You know this already, I am sure. One way to grab the attention of your students is to add food to whatever you are doing!
I always used food items as math manipulatives when I taught third grade. We graphed the colors of M &M’s. We use Hershey’s candy bars to show plate tectonics. On Valentine’s Day, we used conversation hearts for graphing, predicting, and compiling tables of information about the words.
So, of course, I have tried food in the STEM Lab. But, I had to make it all about science!
Steps of the Candy Experiments
- Experiment with Gobstoppers
- Brainstorm and Choose
- Design your own experiment
We also spent time talking about the steps of the Scientific Method and controls of the experiment.
TIP: Spend time talking about scientific drawings. I have found that students will just color a blob when you tell them to draw the results. I show my students how to add dimensions and layer colors to be more realistic. And we label everything!
This is a very special kind of candy and you may have trouble finding it. I actually found some at the Dollar Tree! Wal Mart may have some in boxes in their candy section.
The science behind Gobstoppers- The candy is made of layers of colors and a lot of sugar. As the outer layer dissolves the sugar water will arrange in bright colors and it will stop flowing as it runs into a different color. So, when you place four different colors along the edge of a round pan (like a petri dish) the sugar water will form into triangular wedges of colors.
Now, if you are very observant you will notice that the candy in the above photo is not Gobstoppers. It is M& M’s. Guess what! This candy will also work. The thing about Gobstoppers that is different is that the second layer of colors in the candy will add more colors to the sugar water and eventually they will begin to blend together and create new colors. Just know that M & M’s can be used if you cannot find Gobstoppers.
TIP: I have Petri dishes in my lab, but you can use any clear shallow round bowl. Try to find one that has a smooth bottom, not with ridges. Clear is good so you can see the layers from a side view.
After the Gobstopper experiment, we talked- a lot! We learned about the science of the candy and why the wedges of color formed. We also created an anchor chart with questions we had.
This included many new ideas?
- What if we used a different liquid?
- What if we used more water?
- What if tried a different kind of candy?
- Does it have to be a round bowl? What about a square dish?
- What if the candy pieces are touching at the bottom of the bowl?
Design a New Experiment
After brainstorming a list of things to try each team had to pick one! They filled out their lab sheet and gathered the materials needed for their new experiment.
First, take a look at the above photos. On the top row, a team tried placing many candy pieces in a line. The colors did separate into consistent shapes. Also on the top row, a different kind of candy was tried and it did not separate into color bands. The bottom photo shows a team that tried a lot more water and discovered this does not work!

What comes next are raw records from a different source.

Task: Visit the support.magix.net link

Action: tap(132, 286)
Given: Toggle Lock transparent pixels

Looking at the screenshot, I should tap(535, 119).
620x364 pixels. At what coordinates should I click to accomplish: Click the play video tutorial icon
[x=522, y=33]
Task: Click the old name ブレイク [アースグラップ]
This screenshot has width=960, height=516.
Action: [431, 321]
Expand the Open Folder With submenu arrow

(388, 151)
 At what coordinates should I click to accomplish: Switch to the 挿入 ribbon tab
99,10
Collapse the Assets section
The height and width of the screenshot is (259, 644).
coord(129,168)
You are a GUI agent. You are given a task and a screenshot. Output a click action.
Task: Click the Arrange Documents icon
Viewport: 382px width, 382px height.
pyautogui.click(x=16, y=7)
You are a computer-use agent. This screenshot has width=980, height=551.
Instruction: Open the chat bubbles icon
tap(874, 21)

In the smaller photo, you can see what happened when a team tried using milk!
If you really look closely at the milk photos you can see the wedge of colors. From the side view, you can definitely see the colors along the bottom of the petri dish.
This is such a fabulous way to have students add some science to your class and then design their own method. We used a well-laid out lab sheet that has space for recording everything – including scientific drawings!